Kondisi ini dapat dikatagorikan sebagai kemiskinan absolut dimana kondisi masyarakat tidak mampu memenuhi kemampuan pokoknya seperti sandang, pangan, papan, kesehatan dan pendidikan, hal ini didasari dengan tingkat pendapatan untuk memenuhi kebutuhan hidup yang di ukur dari garis kemiskinan ditarik dari tingkat pendapatan perkapita.
Dengan kondisi kemiskinan ekstream yang di alami oleh mayoritas masyarakat di daerah pesisir juga diikuti dengan persoalan kesulitan mendapat BBM subsidi dari mulai kesulitan pegurusan dokumen persyaratan pengajuan pembuatan surat rekomendasi BBM subsidi nelayan dengan kondisi minim nya tingkat pendidikan dan letak geograis yang cenderung berada di pulau-pulau kecil di daerah pesisir ini menjadi persoalan yang kerap dikeluhkan oleh masyarakat serta yang paling sangat disayangkan adanya dugaan praktik monopoli BBM subsidi yang terjadi di beberapa daerah di Indonesia yang mana BBM subsidi kerap kali disalurkan kepada oknum yang tidak memiliki hak untuk memperoleh BBM subsidi, hal ini di sinyalir adanya disparsitas harga BBM subsidi dengan BBM non subsidi yang cukup jauh sehingga dengan kondisi masyarakat seperti ini dengan mudah dimanfaatkan oleh oknum yang tidak bertangungjawab.
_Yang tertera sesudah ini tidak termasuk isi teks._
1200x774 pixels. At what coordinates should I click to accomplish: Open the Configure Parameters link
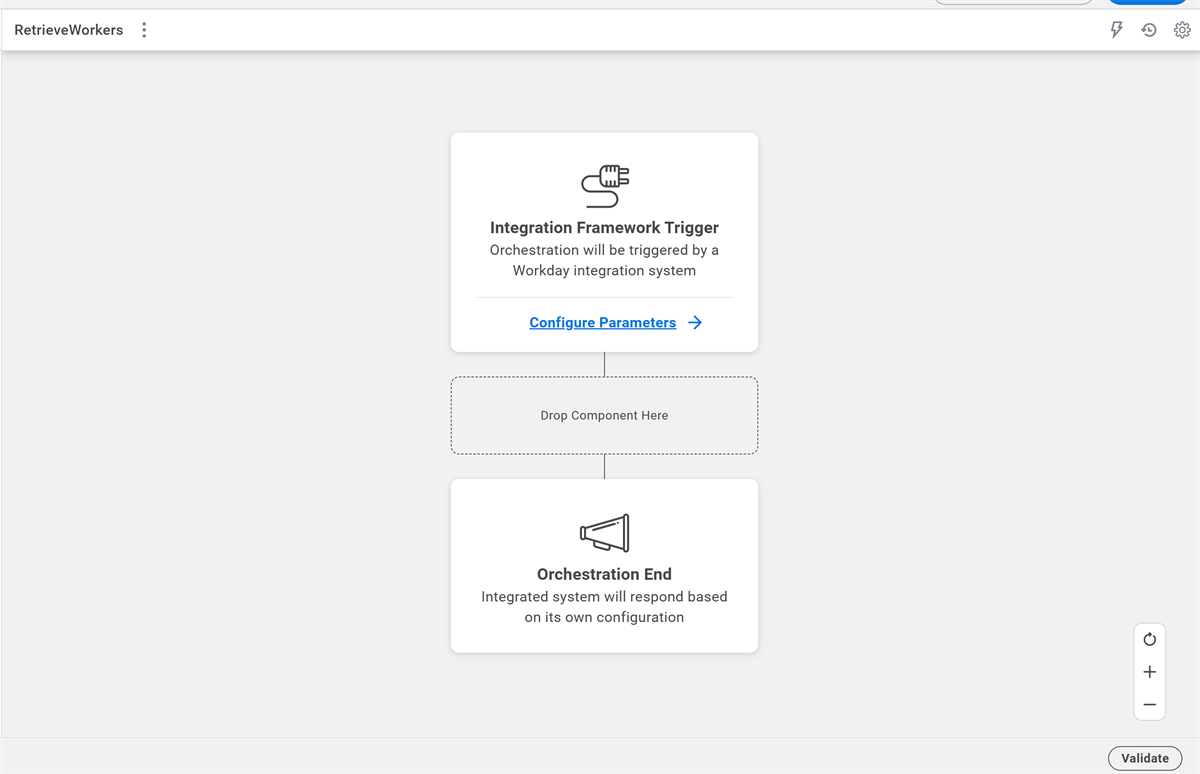point(603,322)
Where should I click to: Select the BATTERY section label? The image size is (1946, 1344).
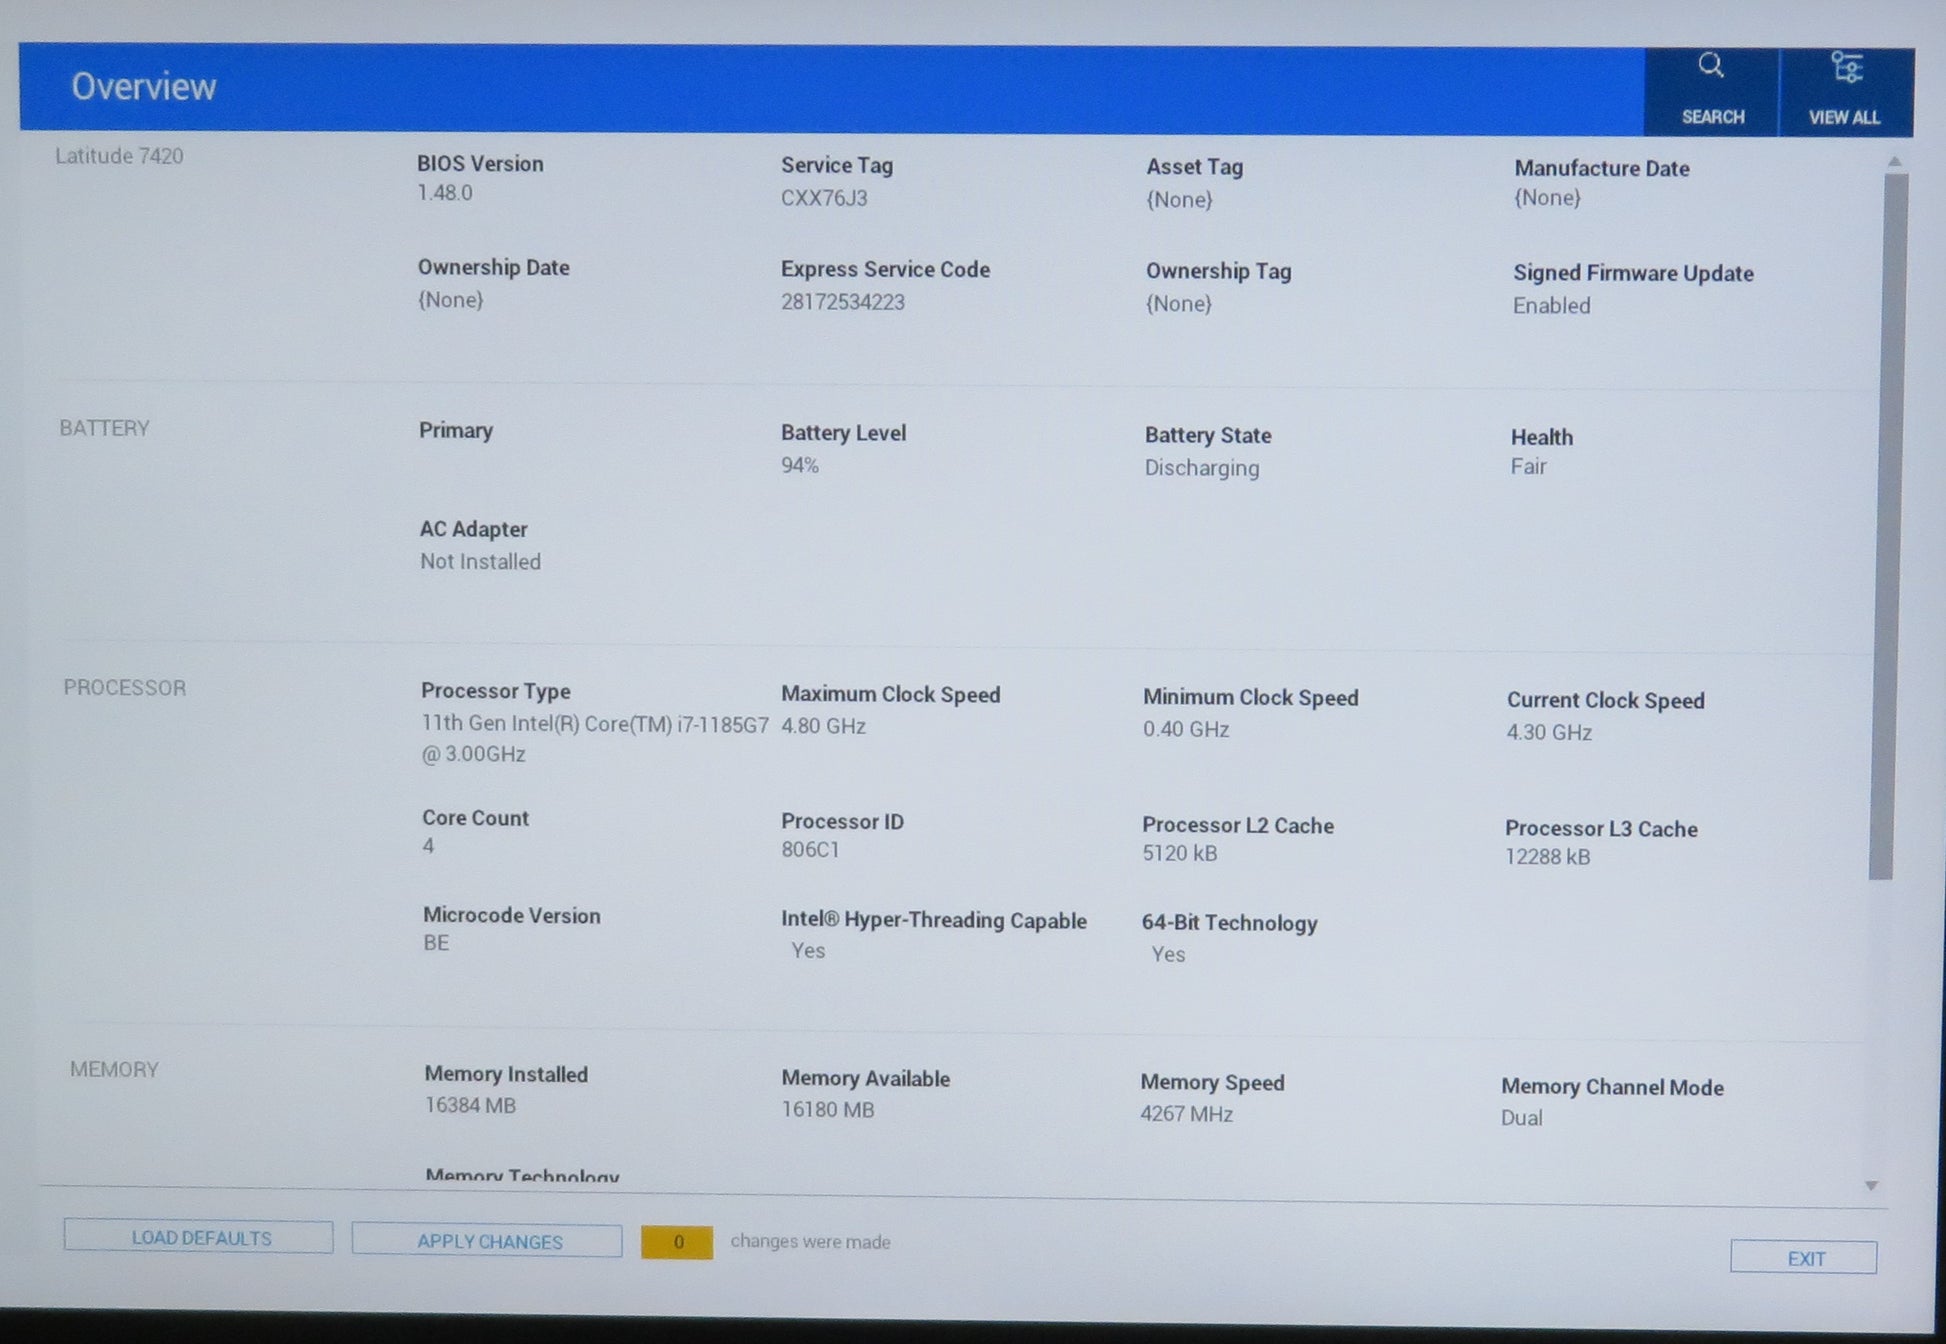pyautogui.click(x=104, y=428)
Jeritan masyarakat pesisir semakin kencang dengan adanya kenaikan dan perluasan penerapan penerimaan negara bukanpajak (PNBP) sekitar 5%-10% yang tertuang di dalam Peraturan Pemerintah (PP) Nomor 85 tahun 2021 dirasa bukan membuat masyarakat nelayan semakin sejahtera yang mana dalam peraturan sebelumnya yakni PP nomor 62 tahun 2002 dengan katagori kapal kurang dari 60 GT hanya dikenakan tarif 1% kemudian di PP nomor 75 tahun 2015 naik menjadi 5% dengan katagori kapal 30-60 GT dan di PP terbaru nomor 85 tahun 2021 ini justru diperluas lagi menjadi kapal dengan ukuran 5-60 GT dikenakan tari 5% untuk PNBP.